Guía completa

El fallo que más confunde en el diagnóstico

El sensor de posición del cigüeñal (CKP) informa a la centralita del punto exacto en el que se encuentra el motor en cada instante, dato imprescindible para decidir cuándo inyectar combustible y cuándo encender. Cuando falla, el síntoma suele ser tan brusco como llamativo: el coche se apaga de golpe circulando, sin ningún aviso previo. Sin esta señal, la centralita apaga el motor como medida de seguridad. Al cabo de unos minutos —a veces solo segundos— puede volver a arrancar, y repetir el mismo patrón durante días o semanas hasta que el sensor deja de funcionar del todo.

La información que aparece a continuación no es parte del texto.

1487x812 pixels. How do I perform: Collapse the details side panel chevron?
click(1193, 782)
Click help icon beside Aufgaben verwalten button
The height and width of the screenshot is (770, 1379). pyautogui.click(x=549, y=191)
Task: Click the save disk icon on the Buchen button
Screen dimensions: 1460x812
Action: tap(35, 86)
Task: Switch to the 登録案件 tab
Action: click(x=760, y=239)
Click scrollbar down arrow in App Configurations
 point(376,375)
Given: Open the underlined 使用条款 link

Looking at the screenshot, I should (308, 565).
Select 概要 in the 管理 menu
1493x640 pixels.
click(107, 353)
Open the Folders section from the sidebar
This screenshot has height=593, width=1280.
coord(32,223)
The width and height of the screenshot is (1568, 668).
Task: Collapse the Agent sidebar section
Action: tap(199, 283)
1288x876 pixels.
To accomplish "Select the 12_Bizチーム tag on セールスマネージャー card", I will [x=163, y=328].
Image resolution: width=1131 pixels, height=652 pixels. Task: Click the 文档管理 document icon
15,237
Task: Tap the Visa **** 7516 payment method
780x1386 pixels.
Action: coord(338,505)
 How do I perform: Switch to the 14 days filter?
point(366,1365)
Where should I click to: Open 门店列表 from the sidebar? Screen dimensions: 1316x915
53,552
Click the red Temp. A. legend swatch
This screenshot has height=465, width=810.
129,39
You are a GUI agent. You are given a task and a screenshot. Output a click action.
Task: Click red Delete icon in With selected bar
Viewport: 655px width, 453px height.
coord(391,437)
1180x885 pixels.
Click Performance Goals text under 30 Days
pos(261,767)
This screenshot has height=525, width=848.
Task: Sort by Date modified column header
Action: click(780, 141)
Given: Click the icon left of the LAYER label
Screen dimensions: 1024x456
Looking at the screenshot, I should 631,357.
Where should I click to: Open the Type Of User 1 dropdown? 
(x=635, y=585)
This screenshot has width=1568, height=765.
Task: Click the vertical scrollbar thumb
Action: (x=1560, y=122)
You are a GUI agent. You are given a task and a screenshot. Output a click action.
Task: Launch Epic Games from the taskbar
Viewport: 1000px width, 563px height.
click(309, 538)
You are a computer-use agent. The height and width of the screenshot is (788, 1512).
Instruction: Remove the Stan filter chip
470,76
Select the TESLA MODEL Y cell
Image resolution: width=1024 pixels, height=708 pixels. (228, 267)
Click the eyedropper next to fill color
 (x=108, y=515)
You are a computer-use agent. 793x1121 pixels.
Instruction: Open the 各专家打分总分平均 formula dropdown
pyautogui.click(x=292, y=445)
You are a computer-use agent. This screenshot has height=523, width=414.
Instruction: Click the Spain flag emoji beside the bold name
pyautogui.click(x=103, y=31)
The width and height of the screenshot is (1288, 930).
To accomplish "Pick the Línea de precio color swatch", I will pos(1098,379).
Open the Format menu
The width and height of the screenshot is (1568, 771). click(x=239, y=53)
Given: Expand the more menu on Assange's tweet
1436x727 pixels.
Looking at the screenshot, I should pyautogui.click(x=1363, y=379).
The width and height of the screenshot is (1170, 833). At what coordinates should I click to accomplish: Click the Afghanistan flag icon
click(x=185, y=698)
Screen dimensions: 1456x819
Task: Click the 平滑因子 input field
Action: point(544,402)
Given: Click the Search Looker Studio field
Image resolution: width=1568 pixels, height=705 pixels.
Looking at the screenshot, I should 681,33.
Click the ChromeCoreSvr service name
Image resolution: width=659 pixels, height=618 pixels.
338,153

Un diagnóstico que no siempre es evidente

El código P0335 es claro cuando el fallo es franco. Pero si es intermitente, puede que solo quede registrado como histórico, sin código activo. En esos casos recurrimos a un osciloscopio conectado al cableado del sensor: analizamos la señal en tiempo real con el motor en marcha. Una señal sana es una onda cuadrada limpia y estable; una degradada muestra picos o desapariciones momentáneas.

Antes de sustituir el sensor, comprobamos también el cableado (humedad o corrosión, frecuentes en coches con años), el conector (pin doblado o mal contacto) y el volante motor (un diente roto puede generar señales incorrectas de forma parecida a un sensor averiado).

Sustitución con criterio

Trabajamos con Bosch, Beru y Hella, fabricantes de origen de la mayoría de coches europeos — evitamos genéricos de bajo coste, porque un sensor mal calibrado da señales imprecisas y el problema vuelve. Un detalle técnico que a menudo se pasa por alto: la distancia al volante motor. Si el sensor queda demasiado lejos, la señal sale débil y la centralita puede no aceptarla.

Después del cambio

Borrado de códigos y prueba en carretera. Si el fallo original solo aparecía con el motor caliente, hay que llevarlo a temperatura normal circulando 20-30 km antes de dar el problema por resuelto — si tras 200 km no vuelve a fallar, la reparación ha funcionado.